Activity:
Copy every line of the entries that has the string "computer" in it.

(Saved data entries)
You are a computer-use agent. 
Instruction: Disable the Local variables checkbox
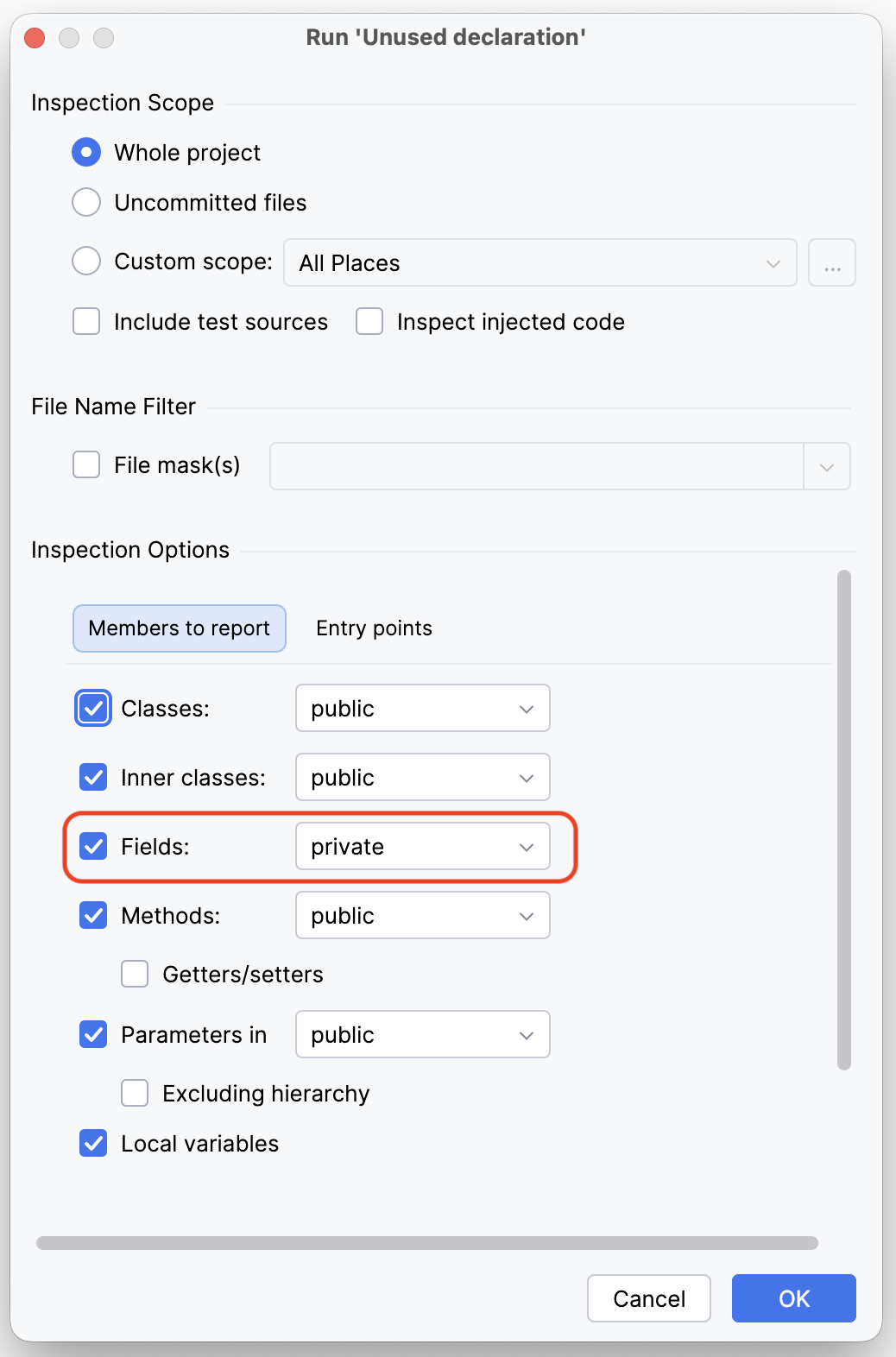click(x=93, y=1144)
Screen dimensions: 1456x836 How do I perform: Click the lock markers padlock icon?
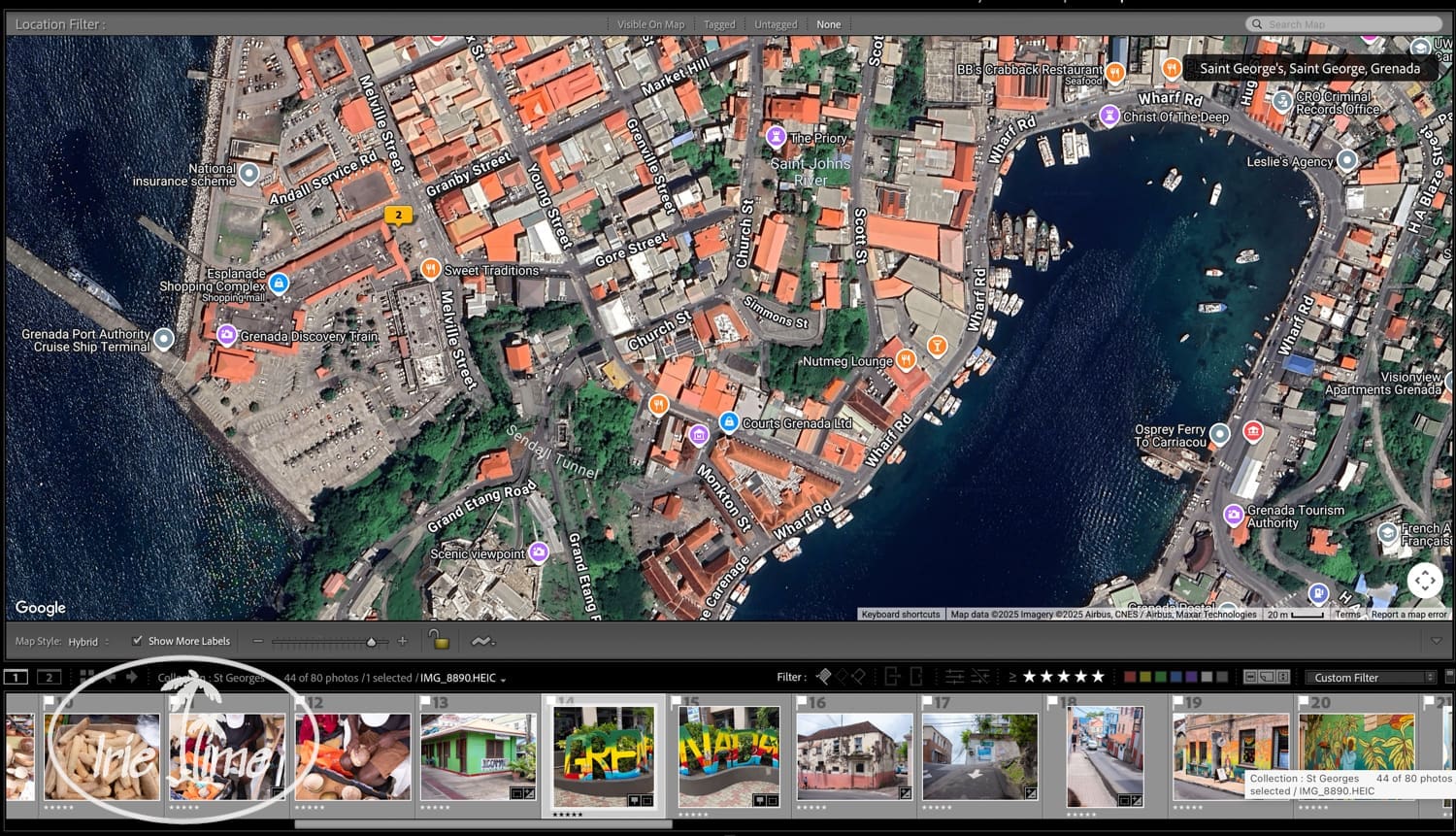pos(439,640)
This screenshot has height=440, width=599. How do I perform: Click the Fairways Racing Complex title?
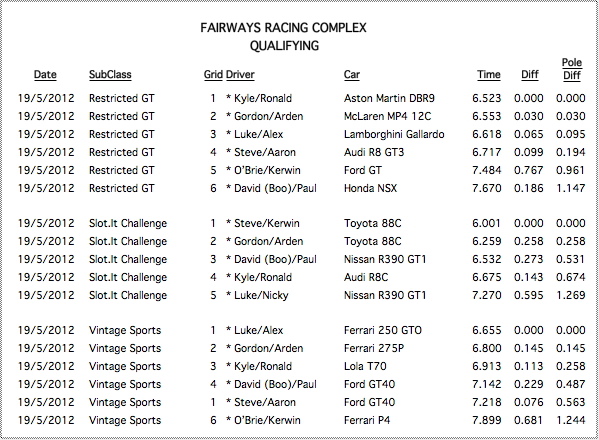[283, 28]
...
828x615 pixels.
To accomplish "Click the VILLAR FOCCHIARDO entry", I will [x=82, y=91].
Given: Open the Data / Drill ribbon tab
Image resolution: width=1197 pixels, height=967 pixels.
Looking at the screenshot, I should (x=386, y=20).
--
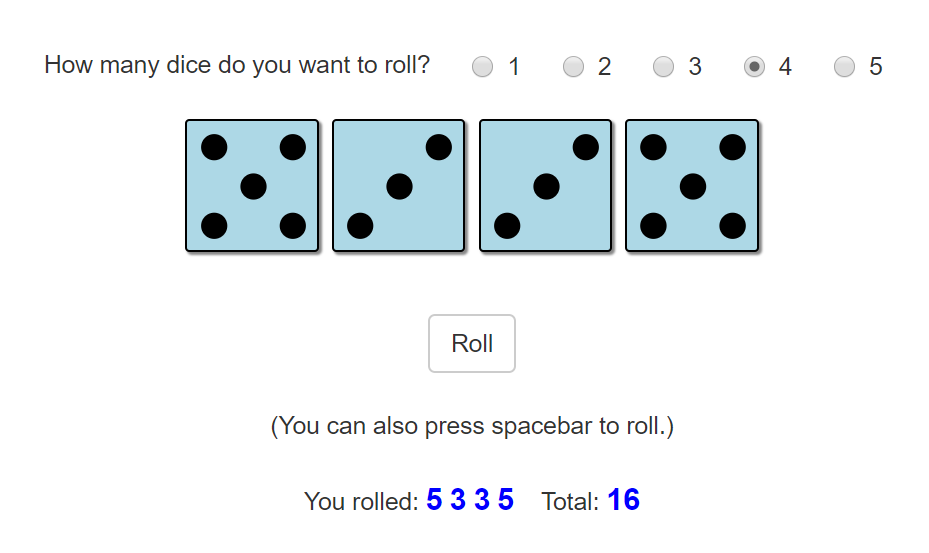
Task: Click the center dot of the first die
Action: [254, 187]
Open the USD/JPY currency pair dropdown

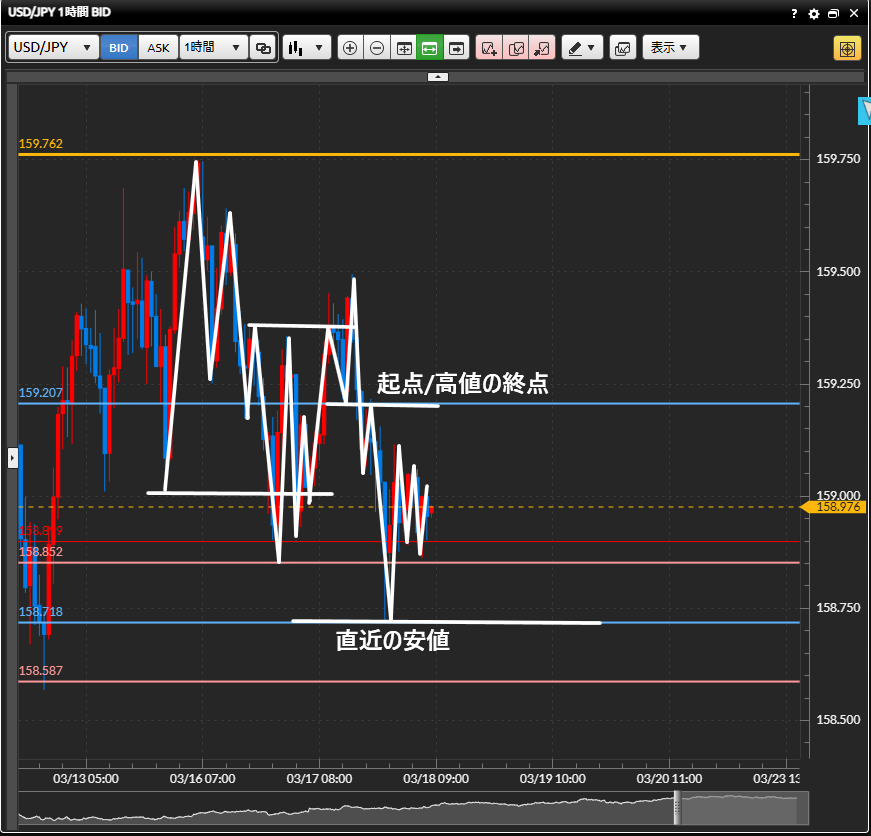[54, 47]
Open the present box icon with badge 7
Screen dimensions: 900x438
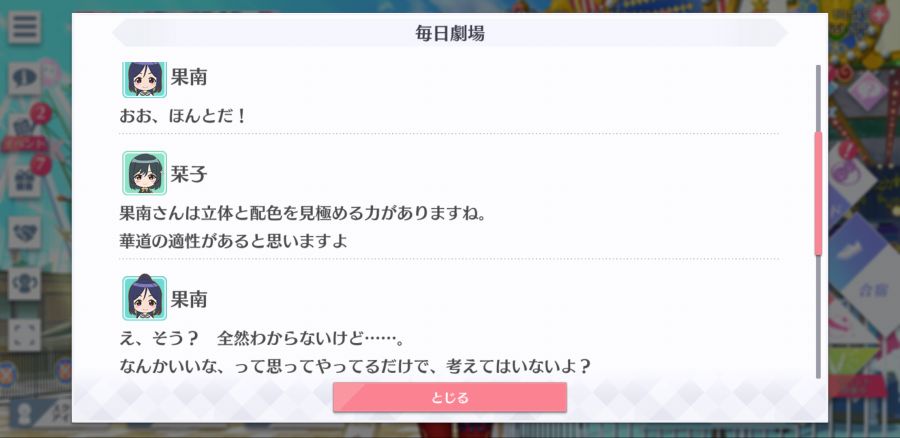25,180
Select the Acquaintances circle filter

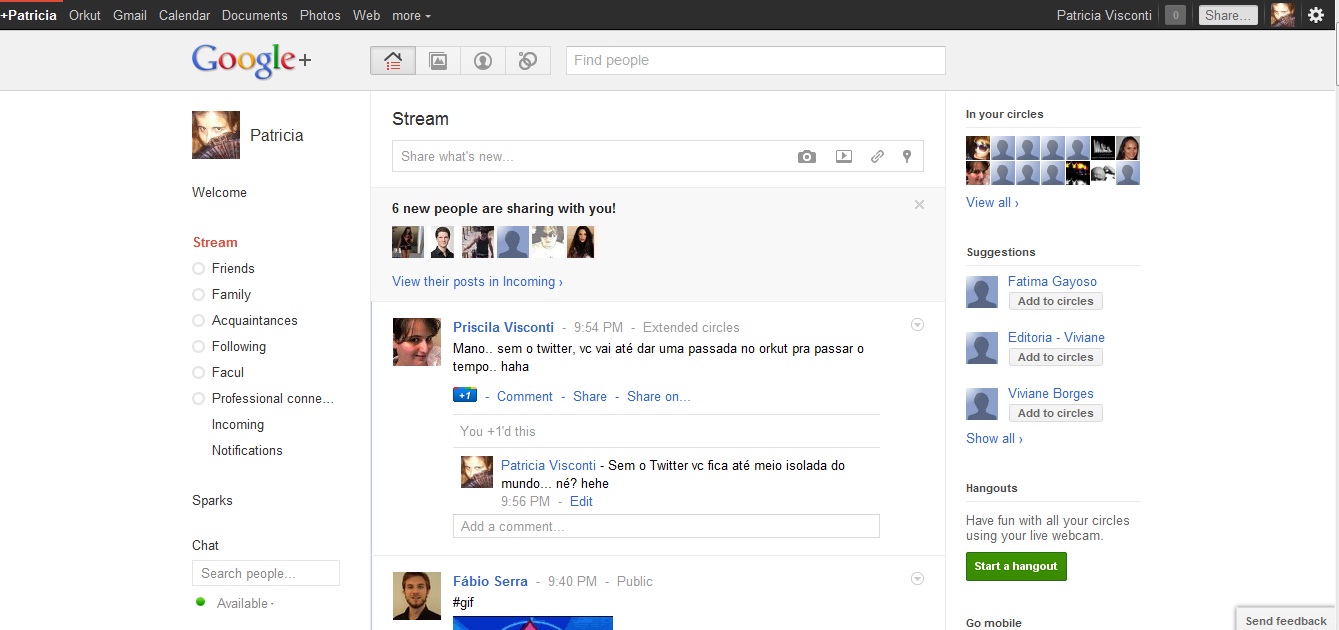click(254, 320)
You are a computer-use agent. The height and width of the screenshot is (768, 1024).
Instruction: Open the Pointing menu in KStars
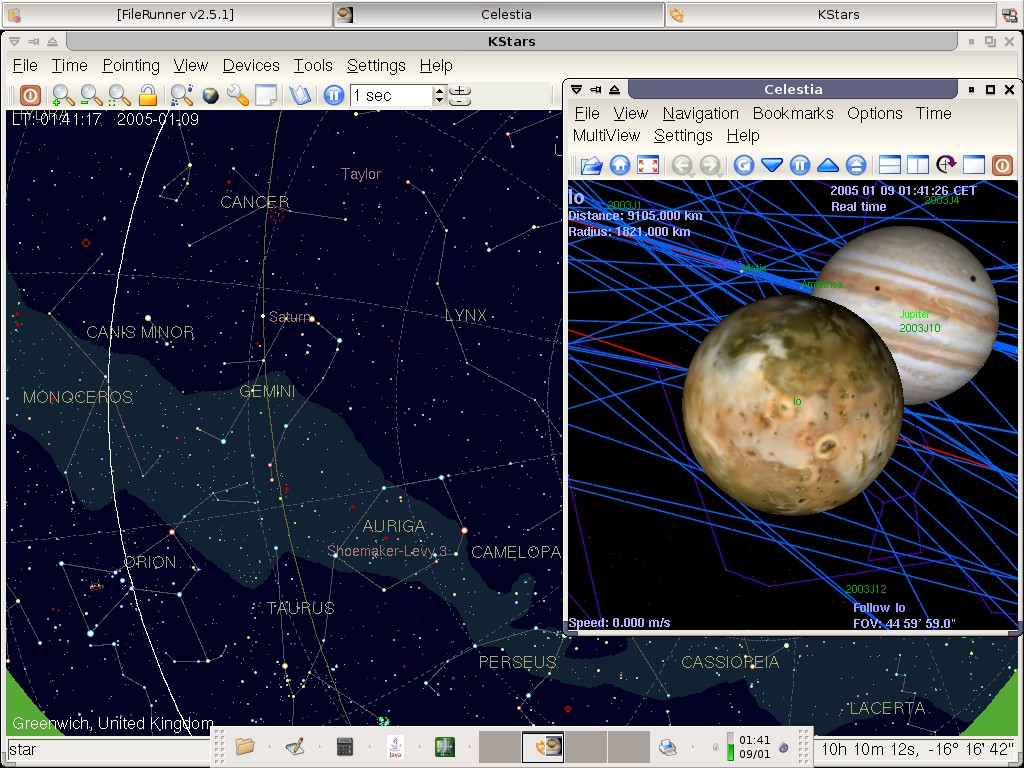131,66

Task output:
You are a computer-use agent. 
You are a computer-use agent. The height and width of the screenshot is (768, 1024).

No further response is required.